高清国产三级在线播放_国产男女无套内谢免费视频_综合精品国产蜜芽_国内自拍无码区在线播放2021_十八禁网站在线观看亚洲精品_91精品丝袜人妻久久久久久不卡_欧美精品人妻aⅴ在线观视频免费

Establishing limiting distributions of Chatterjee's rank correlation for a general, possibly non-independent, pair of random variables has been eagerly awaited to many. This paper shows that (a) Chatterjee's rank correlation is asymptotically normal as long as one variable is not a measurable function of the other, and (b) the corresponding asymptotic variance is uniformly bounded by 36. Similar results also hold for Azadkia-Chatterjee's graph-based correlation coefficient, a multivariate analogue of Chatterjee's original proposal. The proof is given by appealing to H\'ajek representation and Chatterjee's nearest-neighbor CLT.

相關內容

相關系(xi)數

關注 0

再生核希爾伯特空間 · 核化 · 經驗風險最小化 · 經驗風險 · 近似 ·

2022 年 6 月 6 日

RFN: A Random-Feature Based Newton Method for Empirical Risk Minimization in Reproducing Kernel Hilbert Spaces

Ting-Jui Chang,Shahin Shahrampour

In supervised learning using kernel methods, we often encounter a large-scale finite-sum minimization over a reproducing kernel Hilbert space (RKHS). Large-scale finite-sum problems can be solved using efficient variants of Newton method, where the Hessian is approximated via sub-samples of data. In RKHS, however, the dependence of the penalty function to kernel makes standard sub-sampling approaches inapplicable, since the gram matrix is not readily available in a low-rank form.
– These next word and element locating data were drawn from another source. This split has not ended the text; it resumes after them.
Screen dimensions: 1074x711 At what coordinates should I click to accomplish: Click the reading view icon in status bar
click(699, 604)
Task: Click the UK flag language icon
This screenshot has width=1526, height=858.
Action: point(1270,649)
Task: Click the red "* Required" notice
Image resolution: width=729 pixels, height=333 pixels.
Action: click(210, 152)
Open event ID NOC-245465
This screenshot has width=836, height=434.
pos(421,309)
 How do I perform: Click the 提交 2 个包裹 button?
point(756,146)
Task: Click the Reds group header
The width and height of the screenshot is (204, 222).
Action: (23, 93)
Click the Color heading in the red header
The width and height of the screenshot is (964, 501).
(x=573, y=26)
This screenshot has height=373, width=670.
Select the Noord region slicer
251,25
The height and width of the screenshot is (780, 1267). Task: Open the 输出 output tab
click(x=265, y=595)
In this paper, we observe that for this class of problems, one can naturally use kernel approximation to speed up the Newton method. Focusing on randomized features for kernel approximation, we provide a novel second-order algorithm that enjoys local superlinear convergence and global linear convergence (with high probability). We derive the theoretical lower bound for the number of random features required for the approximated Hessian to be close to the true Hessian in the norm sense. Our numerical experiments on real-world data verify the efficiency of our method compared to several benchmarks.

Performer · Buffer（公司） · 塊 · 在線 · 簇 ·

2022 年 6 月 6 日

Online Neural Diarization of Unlimited Numbers of Speakers

Shota Horiguchi,Shinji Watanabe,Paola Garcia,Yuki Takashima,Yohei Kawaguchi

A method to perform offline and online speaker diarization for an unlimited number of speakers is described in this paper. End-to-end neural diarization (EEND) has achieved overlap-aware speaker diarization by formulating it as a multi-label classification problem. It has also been extended for a flexible number of speakers by introducing speaker-wise attractors. However, the output number of speakers of attractor-based EEND is empirically capped; it cannot deal with cases where the number of speakers appearing during inference is higher than that during training because its speaker counting is trained in a fully supervised manner. Our method, EEND-GLA, solves this problem by introducing unsupervised clustering into attractor-based EEND. In the method, the input audio is first divided into short blocks, then attractor-based diarization is performed for each block, and finally the results of each blocks are clustered on the basis of the similarity between locally-calculated attractors. While the number of output speakers is limited within each block, the total number of speakers estimated for the entire input can be higher than the limitation. To use EEND-GLA in an online manner, our method also extends the speaker-tracing buffer, which was originally proposed to enable online inference of conventional EEND. We introduces a block-wise buffer update to make the speaker-tracing buffer compatible with EEND-GLA. Finally, to improve online diarization, our method improves the buffer update method and revisits the variable chunk-size training of EEND. The experimental results demonstrate that EEND-GLA can perform speaker diarization of an unseen number of speakers in both offline and online inferences.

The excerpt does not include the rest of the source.